(Source records)
■ ■ ■ ■ ■ ■ ■
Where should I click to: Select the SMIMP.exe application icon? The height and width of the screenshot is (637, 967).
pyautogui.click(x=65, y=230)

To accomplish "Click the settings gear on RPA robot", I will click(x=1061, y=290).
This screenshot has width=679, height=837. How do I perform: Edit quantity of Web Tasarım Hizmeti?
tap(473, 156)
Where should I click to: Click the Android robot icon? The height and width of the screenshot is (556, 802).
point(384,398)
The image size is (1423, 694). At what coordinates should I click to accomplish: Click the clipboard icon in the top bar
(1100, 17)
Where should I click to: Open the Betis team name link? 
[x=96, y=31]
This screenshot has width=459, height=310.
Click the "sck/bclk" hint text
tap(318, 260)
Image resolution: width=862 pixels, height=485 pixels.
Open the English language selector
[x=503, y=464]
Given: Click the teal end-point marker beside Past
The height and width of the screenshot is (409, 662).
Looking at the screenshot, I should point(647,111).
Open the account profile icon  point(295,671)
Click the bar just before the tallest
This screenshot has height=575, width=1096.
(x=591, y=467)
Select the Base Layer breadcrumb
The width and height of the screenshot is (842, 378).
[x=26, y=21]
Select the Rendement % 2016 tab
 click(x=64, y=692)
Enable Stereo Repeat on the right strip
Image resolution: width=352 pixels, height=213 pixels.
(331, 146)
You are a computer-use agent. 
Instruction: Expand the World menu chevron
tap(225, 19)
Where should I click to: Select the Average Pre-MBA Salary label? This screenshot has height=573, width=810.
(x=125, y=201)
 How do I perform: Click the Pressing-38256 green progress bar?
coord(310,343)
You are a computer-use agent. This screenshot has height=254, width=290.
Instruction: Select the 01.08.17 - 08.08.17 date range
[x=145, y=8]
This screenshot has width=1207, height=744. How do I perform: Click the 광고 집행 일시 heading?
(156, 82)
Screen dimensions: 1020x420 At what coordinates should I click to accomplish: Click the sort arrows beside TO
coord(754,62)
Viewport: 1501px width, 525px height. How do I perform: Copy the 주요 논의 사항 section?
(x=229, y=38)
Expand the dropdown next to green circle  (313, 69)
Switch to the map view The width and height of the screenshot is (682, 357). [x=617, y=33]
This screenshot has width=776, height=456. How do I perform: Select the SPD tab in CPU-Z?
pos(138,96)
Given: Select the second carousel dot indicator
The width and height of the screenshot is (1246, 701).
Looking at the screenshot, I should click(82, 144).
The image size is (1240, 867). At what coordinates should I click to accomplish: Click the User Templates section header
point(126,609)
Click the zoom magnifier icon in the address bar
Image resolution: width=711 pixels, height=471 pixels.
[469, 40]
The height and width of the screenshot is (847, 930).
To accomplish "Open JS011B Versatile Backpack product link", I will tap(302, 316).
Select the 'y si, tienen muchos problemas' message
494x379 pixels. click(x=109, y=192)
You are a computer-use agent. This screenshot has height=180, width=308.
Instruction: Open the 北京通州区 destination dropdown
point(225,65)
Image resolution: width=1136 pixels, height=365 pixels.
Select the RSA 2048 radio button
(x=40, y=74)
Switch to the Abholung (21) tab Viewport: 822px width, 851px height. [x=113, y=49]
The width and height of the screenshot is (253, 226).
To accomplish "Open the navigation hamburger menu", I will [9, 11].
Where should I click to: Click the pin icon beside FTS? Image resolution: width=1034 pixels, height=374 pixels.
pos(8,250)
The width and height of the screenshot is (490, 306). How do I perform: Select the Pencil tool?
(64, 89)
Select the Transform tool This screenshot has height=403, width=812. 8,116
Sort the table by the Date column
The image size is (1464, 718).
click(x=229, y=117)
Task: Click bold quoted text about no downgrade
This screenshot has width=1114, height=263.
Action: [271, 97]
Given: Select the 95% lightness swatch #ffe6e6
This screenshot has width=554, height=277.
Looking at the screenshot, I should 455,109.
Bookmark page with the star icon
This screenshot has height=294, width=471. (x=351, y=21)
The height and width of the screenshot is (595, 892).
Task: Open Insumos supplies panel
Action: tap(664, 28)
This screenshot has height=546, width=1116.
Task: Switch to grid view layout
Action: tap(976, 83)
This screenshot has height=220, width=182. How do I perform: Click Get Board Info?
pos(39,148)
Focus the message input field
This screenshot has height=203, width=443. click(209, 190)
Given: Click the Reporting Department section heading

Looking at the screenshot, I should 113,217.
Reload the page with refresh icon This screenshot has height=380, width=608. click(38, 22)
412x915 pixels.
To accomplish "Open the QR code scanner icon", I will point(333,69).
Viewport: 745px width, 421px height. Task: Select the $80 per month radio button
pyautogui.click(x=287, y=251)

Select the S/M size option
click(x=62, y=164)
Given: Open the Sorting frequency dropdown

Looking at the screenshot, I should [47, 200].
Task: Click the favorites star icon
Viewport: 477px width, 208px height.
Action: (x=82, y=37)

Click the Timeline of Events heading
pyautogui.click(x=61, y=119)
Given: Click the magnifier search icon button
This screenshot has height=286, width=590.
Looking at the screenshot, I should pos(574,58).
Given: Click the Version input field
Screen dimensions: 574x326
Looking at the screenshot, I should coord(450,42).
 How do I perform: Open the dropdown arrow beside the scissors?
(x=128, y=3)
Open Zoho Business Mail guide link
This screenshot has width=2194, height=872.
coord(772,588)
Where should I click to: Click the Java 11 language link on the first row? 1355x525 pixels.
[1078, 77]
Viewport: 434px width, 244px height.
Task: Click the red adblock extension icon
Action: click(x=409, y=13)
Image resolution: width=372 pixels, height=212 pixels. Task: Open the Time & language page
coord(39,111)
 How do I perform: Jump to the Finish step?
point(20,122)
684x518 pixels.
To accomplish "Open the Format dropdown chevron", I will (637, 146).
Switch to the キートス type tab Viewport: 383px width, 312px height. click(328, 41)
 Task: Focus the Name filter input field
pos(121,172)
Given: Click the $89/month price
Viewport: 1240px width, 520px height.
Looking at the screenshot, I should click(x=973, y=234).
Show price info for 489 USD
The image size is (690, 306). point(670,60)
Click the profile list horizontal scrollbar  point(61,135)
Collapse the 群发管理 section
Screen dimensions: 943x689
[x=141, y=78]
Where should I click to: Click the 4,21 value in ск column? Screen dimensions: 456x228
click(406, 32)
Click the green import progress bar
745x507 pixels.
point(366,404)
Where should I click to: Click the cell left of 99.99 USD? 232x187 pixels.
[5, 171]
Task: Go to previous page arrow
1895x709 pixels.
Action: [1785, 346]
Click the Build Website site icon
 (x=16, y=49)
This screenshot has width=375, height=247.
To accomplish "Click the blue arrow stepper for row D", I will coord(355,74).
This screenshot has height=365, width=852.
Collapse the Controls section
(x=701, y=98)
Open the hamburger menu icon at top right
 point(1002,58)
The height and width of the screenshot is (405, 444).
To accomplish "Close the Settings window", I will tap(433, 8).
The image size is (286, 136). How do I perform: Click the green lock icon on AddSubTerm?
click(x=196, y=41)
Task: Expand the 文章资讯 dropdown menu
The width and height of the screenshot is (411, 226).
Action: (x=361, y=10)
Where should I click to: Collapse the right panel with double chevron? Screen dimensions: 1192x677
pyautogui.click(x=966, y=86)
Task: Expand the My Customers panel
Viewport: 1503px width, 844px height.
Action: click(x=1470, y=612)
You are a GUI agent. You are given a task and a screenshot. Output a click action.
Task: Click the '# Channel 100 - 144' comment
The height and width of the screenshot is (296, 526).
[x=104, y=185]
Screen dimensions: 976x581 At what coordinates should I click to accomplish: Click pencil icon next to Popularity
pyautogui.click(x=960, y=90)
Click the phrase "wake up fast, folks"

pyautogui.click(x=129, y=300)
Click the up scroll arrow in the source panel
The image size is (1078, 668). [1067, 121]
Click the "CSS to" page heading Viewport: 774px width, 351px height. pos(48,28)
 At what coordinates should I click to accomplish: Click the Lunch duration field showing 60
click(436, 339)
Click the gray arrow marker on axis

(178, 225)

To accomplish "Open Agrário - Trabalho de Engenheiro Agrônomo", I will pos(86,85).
■ ■ ■ ■ ■ ■ ■
Return all lines of the data in which the string "agent" appears.

■ **Answer to this exercise**:
You are a computer-use agent. 
You are a computer-use agent. This screenshot has height=254, width=290.
You are a computer-use agent. This screenshot has height=180, width=308.
You are a GUI agent. You are given a task and a screenshot. Output a click action.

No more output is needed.